### ABOUT THIS TASK
The answer should be an exact repeat of the stretch of material below from the line containing "[Follow us on youtube] (30, 2436)" through the line containing "Política de Privacidade (30, 2479)".

---------- MATERIALS PROVIDED ----------

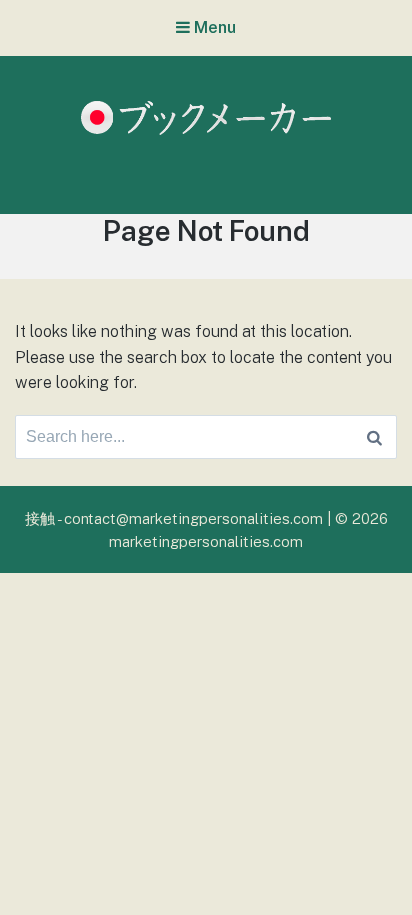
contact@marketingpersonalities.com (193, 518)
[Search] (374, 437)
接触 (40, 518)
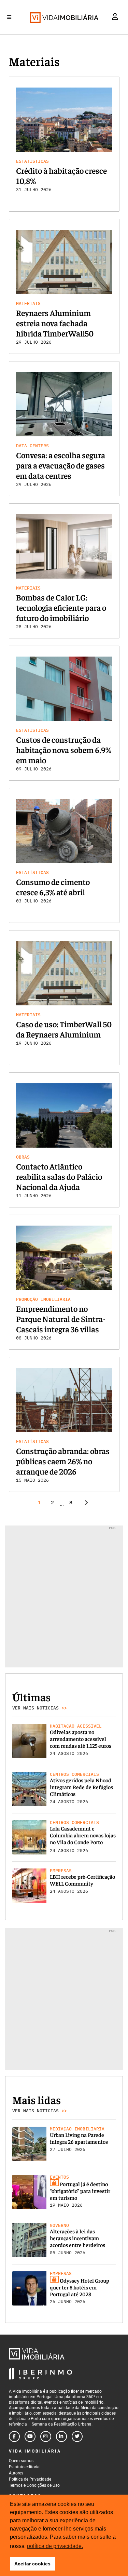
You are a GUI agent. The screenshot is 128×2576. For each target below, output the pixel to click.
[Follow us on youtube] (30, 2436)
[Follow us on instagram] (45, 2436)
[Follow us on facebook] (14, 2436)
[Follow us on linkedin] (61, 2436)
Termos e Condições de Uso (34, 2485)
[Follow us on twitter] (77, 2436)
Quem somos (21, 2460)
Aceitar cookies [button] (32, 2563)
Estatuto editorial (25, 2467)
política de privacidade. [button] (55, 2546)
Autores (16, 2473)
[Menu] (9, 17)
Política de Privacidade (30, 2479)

----------
---------- MATERIALS PROVIDED ----------

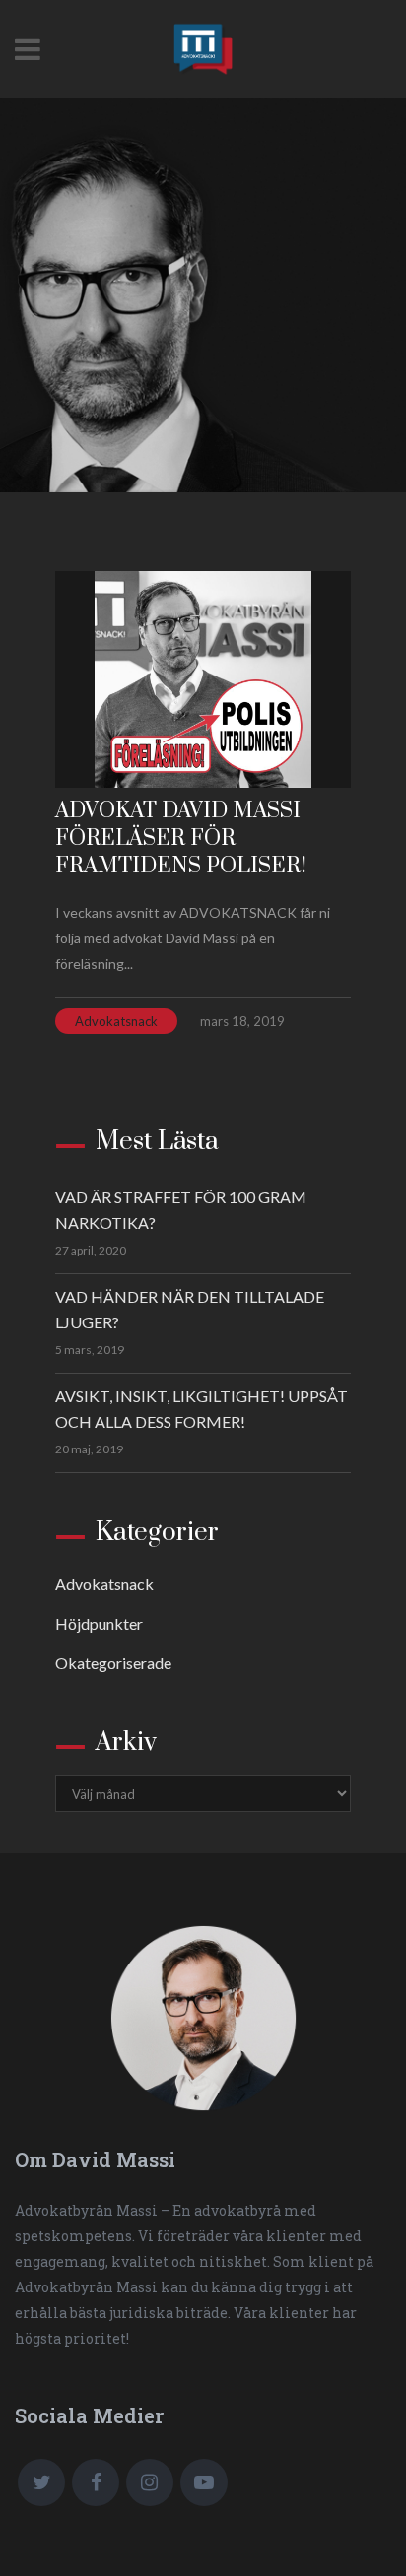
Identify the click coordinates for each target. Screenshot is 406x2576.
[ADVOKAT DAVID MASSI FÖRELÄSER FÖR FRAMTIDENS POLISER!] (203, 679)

----------
---------- MATERIALS PROVIDED ----------

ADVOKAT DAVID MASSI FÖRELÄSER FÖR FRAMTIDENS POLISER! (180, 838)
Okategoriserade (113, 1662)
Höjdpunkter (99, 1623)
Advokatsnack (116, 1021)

----------

### THE COMPLETED TASK
[Follow us on youtube] (30, 2436)
[Follow us on instagram] (45, 2436)
[Follow us on facebook] (14, 2436)
[Follow us on linkedin] (61, 2436)
Termos e Condições de Uso (34, 2485)
[Follow us on twitter] (77, 2436)
Quem somos (21, 2460)
Aceitar cookies [button] (32, 2563)
Estatuto editorial (25, 2467)
política de privacidade. [button] (55, 2546)
Autores (16, 2473)
[Menu] (9, 17)
Política de Privacidade (30, 2479)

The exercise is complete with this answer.